Et c’est alors que lui vint à l’esprit une perspective bien désagréable. On était à New York, au nord, en 1999, et on aimait à croire que les choses progressaient dans le bon sens, mais on n’était jamais trop prudent.
— Est-ce que le fait que je sois une négresse risque de poser problème ?
— Non, bien sûr que non, répondit-il d’un air surpris.

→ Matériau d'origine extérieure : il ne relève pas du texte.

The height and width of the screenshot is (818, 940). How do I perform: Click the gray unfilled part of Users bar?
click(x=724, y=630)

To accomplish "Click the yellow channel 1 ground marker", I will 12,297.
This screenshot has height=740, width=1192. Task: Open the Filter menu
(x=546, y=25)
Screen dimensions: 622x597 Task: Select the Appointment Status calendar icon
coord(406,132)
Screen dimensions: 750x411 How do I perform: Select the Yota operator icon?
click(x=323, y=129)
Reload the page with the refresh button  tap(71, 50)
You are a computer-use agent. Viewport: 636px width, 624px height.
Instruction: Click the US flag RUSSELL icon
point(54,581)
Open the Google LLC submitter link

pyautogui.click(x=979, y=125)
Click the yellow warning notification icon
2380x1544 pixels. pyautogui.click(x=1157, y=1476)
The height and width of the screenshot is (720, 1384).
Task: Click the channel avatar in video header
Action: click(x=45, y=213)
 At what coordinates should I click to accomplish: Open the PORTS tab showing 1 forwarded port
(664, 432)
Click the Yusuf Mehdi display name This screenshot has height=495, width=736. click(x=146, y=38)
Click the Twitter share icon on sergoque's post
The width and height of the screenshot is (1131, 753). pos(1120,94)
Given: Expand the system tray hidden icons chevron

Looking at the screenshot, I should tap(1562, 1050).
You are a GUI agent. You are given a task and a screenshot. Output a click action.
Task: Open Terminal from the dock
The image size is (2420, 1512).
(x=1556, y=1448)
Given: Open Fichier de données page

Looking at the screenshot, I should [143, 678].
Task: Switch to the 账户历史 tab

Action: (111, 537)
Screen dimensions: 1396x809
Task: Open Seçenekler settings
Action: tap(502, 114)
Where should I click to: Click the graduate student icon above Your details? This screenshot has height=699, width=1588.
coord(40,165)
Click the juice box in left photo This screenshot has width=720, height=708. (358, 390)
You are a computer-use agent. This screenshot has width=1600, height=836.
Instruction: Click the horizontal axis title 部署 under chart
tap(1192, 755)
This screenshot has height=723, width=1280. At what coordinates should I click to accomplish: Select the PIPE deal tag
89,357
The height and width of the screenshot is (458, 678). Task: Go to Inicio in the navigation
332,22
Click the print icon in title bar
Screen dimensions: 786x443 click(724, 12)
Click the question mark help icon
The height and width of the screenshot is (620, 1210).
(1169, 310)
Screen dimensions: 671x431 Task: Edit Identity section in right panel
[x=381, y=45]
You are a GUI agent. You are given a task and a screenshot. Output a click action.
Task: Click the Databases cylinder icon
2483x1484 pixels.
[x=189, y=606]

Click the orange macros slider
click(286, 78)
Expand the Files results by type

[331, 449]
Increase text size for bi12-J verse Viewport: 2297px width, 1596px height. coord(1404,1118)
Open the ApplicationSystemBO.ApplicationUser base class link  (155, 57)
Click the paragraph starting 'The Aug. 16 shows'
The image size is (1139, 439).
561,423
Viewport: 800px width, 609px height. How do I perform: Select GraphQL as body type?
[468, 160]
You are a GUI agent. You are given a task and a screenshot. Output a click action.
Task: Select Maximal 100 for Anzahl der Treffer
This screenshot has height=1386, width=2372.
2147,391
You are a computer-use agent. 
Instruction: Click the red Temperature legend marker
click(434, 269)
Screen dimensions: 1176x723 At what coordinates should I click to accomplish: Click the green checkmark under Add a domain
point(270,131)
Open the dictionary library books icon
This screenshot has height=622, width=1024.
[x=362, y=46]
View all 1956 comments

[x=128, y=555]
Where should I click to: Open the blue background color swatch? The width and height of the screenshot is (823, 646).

— Réservez la chambre à votre nom et dites à la réception que c’est une femme du nom de Susannah Mia Dean qui l’occupera. Vous avez compris ?
— Yah, Susannah Mia Dean.
Quoi d’autre ? L’argent, bien sûr. Elle lui demanda s’il en avait. Son nouvel ami sortit son portefeuille et le lui tendit. Tout en farfouillant d’une main dans le très joli modèle Lord Bruxton, de l’autre elle tenait toujours la tortue à hauteur du regard. Elle trouva une liasse de traveller’s checks — qui ne lui seraient d’aucune utilité, avec cette signature de fou, complètement alambiquée — et environ deux cents dollars, en bonne vieille monnaie américaine. Elle s’empara de la somme et la plaça dans le sac Borders qui contenait auparavant les chaussures. En relevant les yeux, elle constata avec effroi que deux Jeannettes, d’environ quatorze ans et portant toutes deux des sacs à dos, avaient rejoint l’homme d’affaires. Elles contemplaient la tortue avec les yeux brillants et les lèvres humides. Susannah se rappela malgré elle le public le soir où Elvis Presley était passé au Ed Sullivan Show.
— Trop coooooool, lança l’une d’elles, presque dans un souffle.
— Top délire, ajouta l’autre.
— Retournez à vos affaires, les filles, fit Susannah.